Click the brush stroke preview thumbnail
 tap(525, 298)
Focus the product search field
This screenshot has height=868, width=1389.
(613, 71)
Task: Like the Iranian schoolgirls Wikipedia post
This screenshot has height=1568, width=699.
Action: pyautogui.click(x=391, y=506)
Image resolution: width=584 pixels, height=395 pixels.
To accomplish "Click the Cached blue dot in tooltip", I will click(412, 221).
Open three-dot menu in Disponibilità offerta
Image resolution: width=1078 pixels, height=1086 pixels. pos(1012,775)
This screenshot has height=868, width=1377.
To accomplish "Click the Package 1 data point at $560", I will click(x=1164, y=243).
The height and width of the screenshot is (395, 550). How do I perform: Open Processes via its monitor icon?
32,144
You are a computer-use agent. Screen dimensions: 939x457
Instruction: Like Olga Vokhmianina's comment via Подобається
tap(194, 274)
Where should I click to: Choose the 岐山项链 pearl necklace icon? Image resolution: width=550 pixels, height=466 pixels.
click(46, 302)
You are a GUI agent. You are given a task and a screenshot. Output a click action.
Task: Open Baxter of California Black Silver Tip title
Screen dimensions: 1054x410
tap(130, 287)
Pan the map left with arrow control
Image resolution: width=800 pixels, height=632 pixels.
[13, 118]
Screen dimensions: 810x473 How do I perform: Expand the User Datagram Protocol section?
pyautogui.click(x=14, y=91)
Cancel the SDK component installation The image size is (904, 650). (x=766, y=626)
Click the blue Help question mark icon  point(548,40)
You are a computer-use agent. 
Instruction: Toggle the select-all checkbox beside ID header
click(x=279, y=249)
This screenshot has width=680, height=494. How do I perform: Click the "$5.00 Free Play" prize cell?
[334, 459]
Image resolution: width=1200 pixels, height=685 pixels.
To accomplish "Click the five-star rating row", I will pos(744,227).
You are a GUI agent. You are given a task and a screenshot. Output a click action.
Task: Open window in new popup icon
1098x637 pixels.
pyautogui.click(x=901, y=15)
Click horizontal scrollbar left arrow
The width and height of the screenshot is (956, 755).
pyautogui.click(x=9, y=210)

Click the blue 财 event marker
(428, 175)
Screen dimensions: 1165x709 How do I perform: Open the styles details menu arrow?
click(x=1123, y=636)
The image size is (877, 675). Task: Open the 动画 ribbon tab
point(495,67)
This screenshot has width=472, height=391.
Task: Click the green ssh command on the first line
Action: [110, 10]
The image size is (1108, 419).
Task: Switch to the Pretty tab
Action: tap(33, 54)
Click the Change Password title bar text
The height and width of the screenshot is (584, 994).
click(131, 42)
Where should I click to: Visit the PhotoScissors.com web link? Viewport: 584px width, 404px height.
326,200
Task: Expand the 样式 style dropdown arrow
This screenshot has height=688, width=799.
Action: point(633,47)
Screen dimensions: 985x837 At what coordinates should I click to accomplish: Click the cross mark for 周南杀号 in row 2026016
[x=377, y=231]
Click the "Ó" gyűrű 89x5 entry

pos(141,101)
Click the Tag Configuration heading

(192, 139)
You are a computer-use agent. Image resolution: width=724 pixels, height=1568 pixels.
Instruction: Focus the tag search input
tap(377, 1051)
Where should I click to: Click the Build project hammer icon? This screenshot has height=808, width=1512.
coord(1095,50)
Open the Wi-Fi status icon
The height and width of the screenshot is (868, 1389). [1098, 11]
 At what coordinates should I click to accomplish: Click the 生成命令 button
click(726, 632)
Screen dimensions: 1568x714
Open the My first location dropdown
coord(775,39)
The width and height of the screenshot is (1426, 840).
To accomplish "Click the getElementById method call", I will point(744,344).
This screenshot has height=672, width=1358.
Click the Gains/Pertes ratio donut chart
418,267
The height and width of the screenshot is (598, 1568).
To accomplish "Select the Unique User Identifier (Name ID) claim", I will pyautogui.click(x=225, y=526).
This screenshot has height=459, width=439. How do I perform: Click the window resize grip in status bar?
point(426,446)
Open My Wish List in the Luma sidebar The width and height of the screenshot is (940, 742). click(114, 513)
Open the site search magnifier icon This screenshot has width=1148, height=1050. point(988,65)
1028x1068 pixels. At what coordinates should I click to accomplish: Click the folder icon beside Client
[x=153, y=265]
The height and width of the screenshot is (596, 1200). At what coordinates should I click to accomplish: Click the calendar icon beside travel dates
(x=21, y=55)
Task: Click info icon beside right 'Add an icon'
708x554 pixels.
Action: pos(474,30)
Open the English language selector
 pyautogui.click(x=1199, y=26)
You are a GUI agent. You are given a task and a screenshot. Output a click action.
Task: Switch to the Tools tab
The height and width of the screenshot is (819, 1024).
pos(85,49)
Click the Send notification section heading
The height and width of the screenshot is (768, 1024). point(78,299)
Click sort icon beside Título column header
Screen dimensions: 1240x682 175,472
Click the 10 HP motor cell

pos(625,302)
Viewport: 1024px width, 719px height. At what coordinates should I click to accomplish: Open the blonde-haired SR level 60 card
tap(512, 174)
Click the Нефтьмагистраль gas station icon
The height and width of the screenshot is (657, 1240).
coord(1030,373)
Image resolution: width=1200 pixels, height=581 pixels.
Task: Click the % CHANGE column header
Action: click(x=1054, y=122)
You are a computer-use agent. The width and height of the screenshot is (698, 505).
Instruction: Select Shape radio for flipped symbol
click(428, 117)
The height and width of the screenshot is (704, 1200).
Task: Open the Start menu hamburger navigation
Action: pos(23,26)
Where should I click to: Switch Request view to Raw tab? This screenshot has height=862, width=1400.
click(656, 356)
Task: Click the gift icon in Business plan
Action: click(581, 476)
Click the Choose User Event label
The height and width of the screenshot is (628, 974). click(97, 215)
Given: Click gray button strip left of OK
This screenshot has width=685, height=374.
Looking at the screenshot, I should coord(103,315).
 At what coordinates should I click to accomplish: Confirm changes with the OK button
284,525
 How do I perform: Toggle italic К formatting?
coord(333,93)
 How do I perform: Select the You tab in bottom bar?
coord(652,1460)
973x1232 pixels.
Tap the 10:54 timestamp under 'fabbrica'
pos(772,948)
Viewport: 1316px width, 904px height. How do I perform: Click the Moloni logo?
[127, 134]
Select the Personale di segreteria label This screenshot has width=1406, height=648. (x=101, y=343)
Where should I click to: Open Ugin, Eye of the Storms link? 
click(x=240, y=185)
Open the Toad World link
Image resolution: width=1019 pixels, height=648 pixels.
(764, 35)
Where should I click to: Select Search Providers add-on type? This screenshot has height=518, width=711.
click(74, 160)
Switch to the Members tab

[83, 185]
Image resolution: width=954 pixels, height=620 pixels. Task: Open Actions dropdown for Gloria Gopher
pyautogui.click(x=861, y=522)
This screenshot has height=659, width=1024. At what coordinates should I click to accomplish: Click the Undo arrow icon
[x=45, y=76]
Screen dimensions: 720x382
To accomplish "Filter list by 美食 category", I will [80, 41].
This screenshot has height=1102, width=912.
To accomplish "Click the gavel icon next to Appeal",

______________________________

YOUR TASK ::
Count how many lines of the material hold the string "computer". Give the number and nothing more.

RESULT FOR THIS EXERCISE ::
4